Though I wouldn’t say the results are as dramatic as some TikToks make them out to be, I’m not entirely skeptical of gua sha, and will definitely have to try it out for a longer period of time. In my before-and-after pictures, I’m still struck by the difference in my jawline definition— a small change, but nevertheless, a big step forward in my confidence.
Linking together the science behind gua sha with my personal testimony, it seems that gua sha does, indeed, have anti-inflammatory properties that help reduce swelling. However, some of the more click-baity claims— that gua sha will give me an instant nose job, for example — seem to be less consistent among gua sha transformations.
Nevertheless, I’m excited by the growing presence of Asian beauty traditions in Western society.
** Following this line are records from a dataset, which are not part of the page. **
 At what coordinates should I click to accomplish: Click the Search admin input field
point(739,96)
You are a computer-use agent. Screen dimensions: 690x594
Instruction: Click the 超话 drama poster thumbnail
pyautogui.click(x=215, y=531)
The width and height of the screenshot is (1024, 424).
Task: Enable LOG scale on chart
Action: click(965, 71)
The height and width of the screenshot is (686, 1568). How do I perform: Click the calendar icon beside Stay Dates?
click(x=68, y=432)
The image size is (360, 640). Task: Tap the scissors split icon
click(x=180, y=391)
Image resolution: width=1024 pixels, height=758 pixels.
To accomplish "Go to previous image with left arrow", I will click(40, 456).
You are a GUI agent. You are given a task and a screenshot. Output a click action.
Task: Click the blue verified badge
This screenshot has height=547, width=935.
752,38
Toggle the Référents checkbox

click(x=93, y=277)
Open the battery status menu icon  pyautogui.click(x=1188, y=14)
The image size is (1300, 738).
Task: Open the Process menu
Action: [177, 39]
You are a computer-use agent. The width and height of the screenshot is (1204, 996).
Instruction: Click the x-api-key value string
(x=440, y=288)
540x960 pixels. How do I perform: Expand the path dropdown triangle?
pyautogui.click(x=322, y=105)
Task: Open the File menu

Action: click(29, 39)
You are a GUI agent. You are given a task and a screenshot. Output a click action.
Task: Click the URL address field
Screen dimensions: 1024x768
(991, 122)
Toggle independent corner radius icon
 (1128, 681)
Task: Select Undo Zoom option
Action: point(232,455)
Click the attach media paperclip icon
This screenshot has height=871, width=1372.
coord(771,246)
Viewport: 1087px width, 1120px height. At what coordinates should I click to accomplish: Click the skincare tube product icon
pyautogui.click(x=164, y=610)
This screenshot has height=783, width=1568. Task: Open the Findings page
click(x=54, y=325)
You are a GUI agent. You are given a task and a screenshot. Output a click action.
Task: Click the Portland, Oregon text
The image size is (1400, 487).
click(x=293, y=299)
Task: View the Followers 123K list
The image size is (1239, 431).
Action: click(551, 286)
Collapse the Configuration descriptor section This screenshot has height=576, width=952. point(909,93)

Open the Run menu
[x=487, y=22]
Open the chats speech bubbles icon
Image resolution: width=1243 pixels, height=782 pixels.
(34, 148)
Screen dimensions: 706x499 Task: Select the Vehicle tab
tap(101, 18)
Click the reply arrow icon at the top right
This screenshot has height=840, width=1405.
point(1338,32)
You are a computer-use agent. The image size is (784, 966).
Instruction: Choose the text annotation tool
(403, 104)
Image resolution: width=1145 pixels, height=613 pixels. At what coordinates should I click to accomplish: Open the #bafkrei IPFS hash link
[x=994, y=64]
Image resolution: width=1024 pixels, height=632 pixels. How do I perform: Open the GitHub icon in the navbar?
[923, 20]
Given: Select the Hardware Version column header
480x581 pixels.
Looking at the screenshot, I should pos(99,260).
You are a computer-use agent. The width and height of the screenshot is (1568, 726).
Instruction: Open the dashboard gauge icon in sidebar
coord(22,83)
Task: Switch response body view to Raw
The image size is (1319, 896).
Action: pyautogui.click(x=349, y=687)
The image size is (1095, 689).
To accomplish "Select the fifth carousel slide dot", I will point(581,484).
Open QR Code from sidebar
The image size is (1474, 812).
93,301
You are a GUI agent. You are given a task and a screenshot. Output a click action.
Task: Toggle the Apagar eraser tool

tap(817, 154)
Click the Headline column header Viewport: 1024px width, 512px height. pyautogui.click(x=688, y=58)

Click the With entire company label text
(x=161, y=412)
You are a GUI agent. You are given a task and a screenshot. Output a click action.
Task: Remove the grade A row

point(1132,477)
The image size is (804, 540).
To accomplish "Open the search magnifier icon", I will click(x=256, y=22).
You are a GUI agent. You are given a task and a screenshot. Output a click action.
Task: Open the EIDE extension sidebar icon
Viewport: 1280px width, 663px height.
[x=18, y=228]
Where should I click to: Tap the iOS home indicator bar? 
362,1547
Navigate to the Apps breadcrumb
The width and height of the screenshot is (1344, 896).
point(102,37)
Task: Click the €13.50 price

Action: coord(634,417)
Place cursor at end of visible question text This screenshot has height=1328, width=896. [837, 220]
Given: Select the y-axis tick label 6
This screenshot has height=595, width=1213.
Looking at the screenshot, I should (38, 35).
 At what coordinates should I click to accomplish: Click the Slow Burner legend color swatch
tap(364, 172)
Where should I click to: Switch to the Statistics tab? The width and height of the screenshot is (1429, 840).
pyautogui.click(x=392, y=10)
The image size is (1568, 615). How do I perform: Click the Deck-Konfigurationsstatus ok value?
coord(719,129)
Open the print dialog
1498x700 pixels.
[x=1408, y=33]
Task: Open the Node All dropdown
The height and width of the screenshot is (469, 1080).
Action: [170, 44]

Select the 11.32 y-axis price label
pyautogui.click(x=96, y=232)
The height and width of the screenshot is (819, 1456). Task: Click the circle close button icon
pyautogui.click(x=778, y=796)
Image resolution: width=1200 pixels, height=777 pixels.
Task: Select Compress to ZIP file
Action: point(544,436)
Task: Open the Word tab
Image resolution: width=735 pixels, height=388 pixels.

By incorporating gua sha into my daily routine, I’ve come to appreciate it as more than just a tool; rather, I’ve come to see gua sha as an almost ceremonial process.
So maybe I’m not as addicted to gua sha as Lizzo was to her nature’s cereal. But the results seem somewhat promising— given the research that backs it up, and my own personal experience with gua sha, I won’t be surprised if I look like “Handsome Squidward” in a few weeks.